Vera’s legacy also has a positive dimension. She encourages Johnny to embrace his ability, believing that he will be able to do God’s work. The encouragement she gives him and the moral responsibility she places upon him have long-lasting consequences. For the rest of his life, Johnny feels his mother’s influence whenever he is debating whether to use his abilities. Her conviction that he can do God’s work convinces him to do what he believes is right. By the end of the novel, Vera’s legacy is to imbue her son with her same obsession and fanaticism. While she dedicated her life to absurd beliefs, Johnny dedicates himself to killing Greg Stillson. He becomes the arbiter of good and evil that his mother believed him to be.

Herb Smith

As Johnny’s father, Herb Smith functions as his son’s moral compass. Herb is a carpenter by trade, and he lives his whole life as society expects. He works hard, saves his money, and then his world unexpectedly collapses around him. Johnny’s hospital bills rapidly deplete Herb’s savings and his wife becomes lost to a series of absurd beliefs. Even when Johnny wakes up, Herb cannot convince Vera to return to her former self. However, Herb continues to do what he believes is right. He stands by his wife, and he diligently does everything he can for his son.

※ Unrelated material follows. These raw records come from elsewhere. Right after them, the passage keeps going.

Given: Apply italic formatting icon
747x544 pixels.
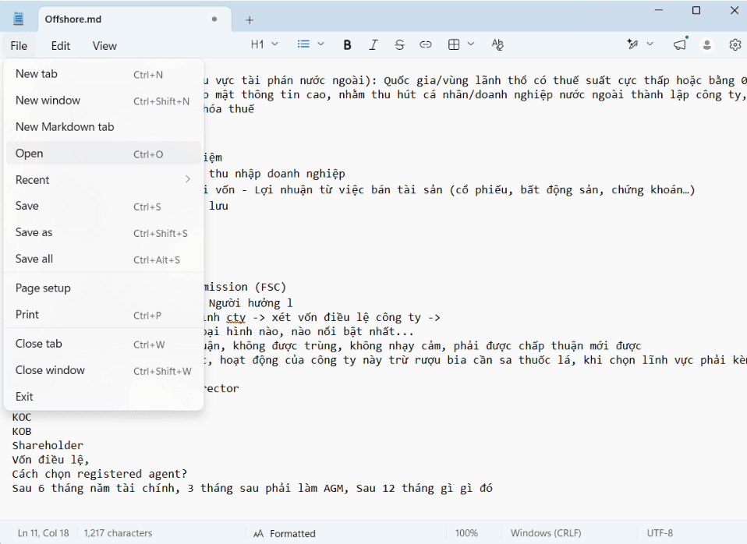Looking at the screenshot, I should (x=374, y=44).
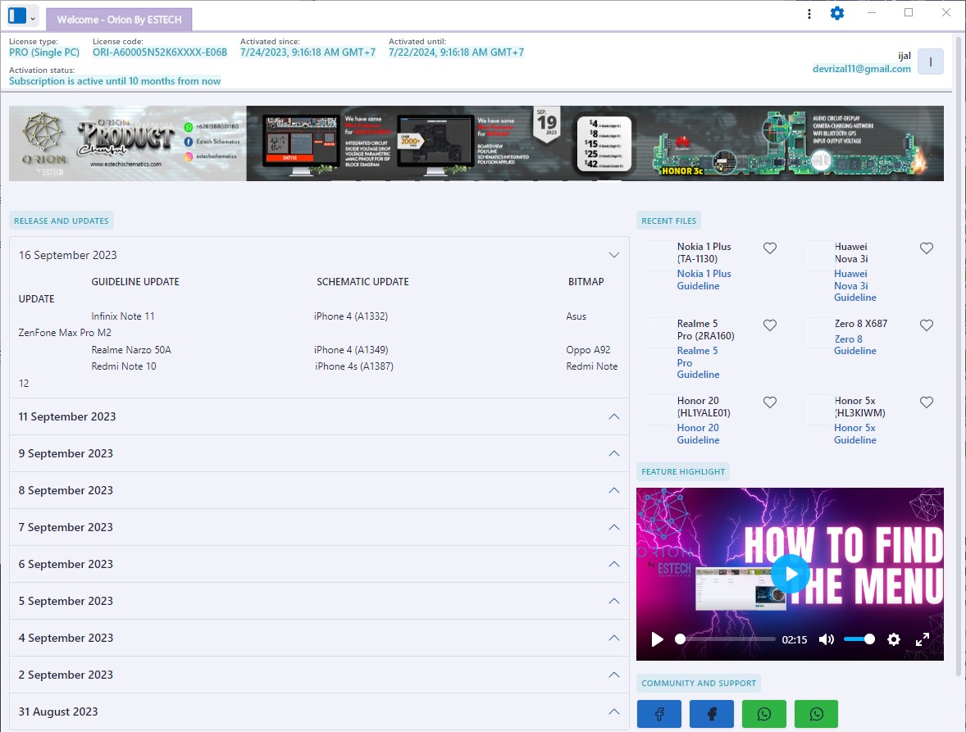Click the user avatar initial icon
This screenshot has height=732, width=966.
(x=930, y=61)
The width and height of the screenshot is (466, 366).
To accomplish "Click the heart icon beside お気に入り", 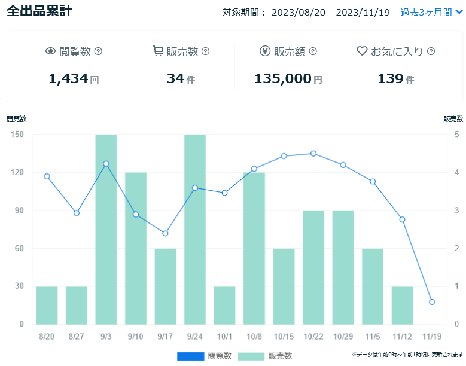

Herb never abandons his responsibilities and passes his conviction and moral certitude down to his son.

The steadfast Herb feels guilty that during the worst, most pessimistic moments of Johnny’s coma, he wished that Johnny would die. He hoped that Johnny’s death might save Vera from herself and prevent Johnny from suffering further. Johnny forgives his father, but Vera is never able to provide forgiveness to Herb. He remarries but always carries the guilt of his wife’s deteriorating grasp on reality. By the end of the novel, Herb loses Johnny as well. He writes to Johnny before Johnny’s death, pleading with his son to come home. Herb means this in a physical and an emotional sense: after losing a wife to obsession, he does not want to lose a son as well. He wants Johnny to come home and to return to a normal life. The tragedy of Herb Smith’s life is that he lives as such an unassuming, straightlaced figure and then loses his wife and son to fanaticism, obsession, and the supernatural.